━━━ DATA SECTION
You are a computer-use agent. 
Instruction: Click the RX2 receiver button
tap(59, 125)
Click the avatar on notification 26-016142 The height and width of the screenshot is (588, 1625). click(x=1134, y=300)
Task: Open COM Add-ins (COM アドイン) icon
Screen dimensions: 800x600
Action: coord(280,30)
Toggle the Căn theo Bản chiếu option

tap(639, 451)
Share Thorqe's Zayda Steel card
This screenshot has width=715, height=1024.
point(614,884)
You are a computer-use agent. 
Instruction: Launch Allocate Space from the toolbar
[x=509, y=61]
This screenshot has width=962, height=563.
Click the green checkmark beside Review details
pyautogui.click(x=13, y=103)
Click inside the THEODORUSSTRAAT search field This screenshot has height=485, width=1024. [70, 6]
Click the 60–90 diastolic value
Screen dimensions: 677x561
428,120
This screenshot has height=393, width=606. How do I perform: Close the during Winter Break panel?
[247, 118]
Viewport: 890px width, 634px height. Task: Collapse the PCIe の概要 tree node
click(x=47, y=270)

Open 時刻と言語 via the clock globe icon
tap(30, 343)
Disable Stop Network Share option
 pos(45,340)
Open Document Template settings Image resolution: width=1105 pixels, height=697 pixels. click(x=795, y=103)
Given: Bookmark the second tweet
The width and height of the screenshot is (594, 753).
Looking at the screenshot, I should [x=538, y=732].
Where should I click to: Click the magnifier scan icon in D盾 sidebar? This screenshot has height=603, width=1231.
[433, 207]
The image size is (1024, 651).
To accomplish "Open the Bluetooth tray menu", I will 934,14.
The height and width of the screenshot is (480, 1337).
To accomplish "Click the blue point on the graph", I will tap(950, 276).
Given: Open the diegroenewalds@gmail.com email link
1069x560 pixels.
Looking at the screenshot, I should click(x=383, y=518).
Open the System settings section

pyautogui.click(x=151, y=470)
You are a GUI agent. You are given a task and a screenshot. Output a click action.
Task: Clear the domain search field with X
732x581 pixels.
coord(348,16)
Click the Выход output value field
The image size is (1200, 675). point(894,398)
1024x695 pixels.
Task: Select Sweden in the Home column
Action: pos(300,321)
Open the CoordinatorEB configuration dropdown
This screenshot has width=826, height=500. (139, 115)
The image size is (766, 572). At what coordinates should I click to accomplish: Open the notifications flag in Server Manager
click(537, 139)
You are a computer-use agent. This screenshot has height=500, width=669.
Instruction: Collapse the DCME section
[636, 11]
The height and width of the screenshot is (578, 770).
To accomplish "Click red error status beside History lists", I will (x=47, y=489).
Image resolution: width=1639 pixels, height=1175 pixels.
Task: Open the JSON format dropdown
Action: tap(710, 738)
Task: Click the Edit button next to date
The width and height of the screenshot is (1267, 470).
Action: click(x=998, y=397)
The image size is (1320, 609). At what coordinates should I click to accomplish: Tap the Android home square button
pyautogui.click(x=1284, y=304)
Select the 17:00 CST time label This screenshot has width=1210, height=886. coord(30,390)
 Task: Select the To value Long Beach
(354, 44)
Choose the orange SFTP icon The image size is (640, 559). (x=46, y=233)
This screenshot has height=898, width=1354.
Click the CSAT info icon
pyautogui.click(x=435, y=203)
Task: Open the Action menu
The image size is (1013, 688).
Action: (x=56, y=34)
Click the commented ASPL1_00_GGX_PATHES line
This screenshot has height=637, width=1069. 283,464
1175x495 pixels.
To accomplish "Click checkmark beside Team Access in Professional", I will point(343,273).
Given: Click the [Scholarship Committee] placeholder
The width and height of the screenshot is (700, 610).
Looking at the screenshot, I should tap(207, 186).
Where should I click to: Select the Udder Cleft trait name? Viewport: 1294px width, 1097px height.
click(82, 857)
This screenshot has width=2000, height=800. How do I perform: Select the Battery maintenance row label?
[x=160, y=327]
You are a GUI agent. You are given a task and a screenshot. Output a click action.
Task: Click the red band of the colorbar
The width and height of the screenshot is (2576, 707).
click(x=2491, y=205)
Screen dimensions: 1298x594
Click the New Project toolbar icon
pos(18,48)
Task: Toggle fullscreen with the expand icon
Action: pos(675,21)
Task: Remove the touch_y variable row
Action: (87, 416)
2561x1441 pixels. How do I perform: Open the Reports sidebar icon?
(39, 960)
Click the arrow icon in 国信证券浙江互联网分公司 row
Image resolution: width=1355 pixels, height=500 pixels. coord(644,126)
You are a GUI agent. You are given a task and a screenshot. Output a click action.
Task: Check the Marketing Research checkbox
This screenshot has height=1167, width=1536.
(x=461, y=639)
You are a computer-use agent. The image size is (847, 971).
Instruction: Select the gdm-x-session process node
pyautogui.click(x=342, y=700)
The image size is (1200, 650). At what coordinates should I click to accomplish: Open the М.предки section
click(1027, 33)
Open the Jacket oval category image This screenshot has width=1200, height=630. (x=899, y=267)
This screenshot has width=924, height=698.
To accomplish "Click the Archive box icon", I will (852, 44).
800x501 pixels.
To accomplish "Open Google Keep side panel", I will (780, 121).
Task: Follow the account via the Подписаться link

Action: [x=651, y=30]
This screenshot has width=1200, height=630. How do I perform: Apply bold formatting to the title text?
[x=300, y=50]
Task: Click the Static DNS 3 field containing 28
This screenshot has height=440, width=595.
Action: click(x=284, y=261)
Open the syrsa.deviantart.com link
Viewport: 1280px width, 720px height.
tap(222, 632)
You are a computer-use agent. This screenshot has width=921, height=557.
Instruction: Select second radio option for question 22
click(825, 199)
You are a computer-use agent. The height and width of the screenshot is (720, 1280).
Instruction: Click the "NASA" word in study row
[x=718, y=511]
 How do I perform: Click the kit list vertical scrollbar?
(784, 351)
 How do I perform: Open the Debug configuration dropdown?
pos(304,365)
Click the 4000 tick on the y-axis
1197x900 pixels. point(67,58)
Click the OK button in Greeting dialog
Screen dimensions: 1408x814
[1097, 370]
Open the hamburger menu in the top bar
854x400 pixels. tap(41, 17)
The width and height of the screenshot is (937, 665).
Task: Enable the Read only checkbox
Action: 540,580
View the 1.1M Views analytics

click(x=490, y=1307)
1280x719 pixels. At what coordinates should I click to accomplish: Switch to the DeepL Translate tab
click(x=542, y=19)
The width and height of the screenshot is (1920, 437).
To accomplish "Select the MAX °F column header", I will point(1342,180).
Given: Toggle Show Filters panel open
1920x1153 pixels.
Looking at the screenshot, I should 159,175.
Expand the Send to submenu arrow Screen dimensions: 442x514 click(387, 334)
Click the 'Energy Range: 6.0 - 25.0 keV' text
━━━━━━
_PROBLEM TO SOLVE_
Write out every line of the listing that holds the word "computer".

_TASK RESULT_
You are a computer-use agent. 
You are a computer-use agent. 
You are a computer-use agent. This screenshot has height=500, width=669.
You are a computer-use agent. The image size is (847, 971).
You are a computer-use agent. This screenshot has width=921, height=557.
You are a computer-use agent. The height and width of the screenshot is (720, 1280).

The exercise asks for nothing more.